══ RECORDS SUPPLIED

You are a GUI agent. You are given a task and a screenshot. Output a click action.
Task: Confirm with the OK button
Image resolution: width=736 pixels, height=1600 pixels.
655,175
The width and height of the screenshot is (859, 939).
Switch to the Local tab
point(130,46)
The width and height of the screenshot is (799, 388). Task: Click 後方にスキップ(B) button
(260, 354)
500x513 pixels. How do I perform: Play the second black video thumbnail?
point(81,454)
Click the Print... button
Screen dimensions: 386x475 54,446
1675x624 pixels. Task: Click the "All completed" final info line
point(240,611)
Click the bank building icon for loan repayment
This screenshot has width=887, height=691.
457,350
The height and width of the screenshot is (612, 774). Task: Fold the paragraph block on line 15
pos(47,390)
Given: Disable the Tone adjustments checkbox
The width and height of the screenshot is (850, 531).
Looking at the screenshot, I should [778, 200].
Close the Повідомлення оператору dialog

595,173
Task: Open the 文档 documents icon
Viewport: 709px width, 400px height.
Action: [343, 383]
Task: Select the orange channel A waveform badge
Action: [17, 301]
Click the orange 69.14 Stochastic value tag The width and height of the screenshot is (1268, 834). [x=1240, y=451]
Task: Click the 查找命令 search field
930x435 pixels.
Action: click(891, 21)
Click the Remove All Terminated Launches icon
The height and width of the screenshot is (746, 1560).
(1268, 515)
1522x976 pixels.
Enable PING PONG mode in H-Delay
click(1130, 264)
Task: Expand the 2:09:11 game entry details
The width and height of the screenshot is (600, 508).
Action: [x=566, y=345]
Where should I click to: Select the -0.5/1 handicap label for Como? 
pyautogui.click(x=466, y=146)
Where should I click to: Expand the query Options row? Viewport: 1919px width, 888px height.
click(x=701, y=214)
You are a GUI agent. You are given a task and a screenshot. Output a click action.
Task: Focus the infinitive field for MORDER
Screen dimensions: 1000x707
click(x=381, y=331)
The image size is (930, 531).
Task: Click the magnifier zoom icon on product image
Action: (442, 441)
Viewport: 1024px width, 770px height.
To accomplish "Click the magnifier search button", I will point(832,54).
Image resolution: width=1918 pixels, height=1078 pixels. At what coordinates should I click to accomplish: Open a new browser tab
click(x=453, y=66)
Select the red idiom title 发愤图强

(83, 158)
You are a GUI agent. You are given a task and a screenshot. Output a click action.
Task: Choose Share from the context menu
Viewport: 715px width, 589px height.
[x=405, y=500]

════

TASK TO COMPLETE: Please filter the listing down to lines that include the word "search".

WRITTEN RESPONSE:
Task: Click the 查找命令 search field
To accomplish "Click the magnifier search button", I will point(832,54).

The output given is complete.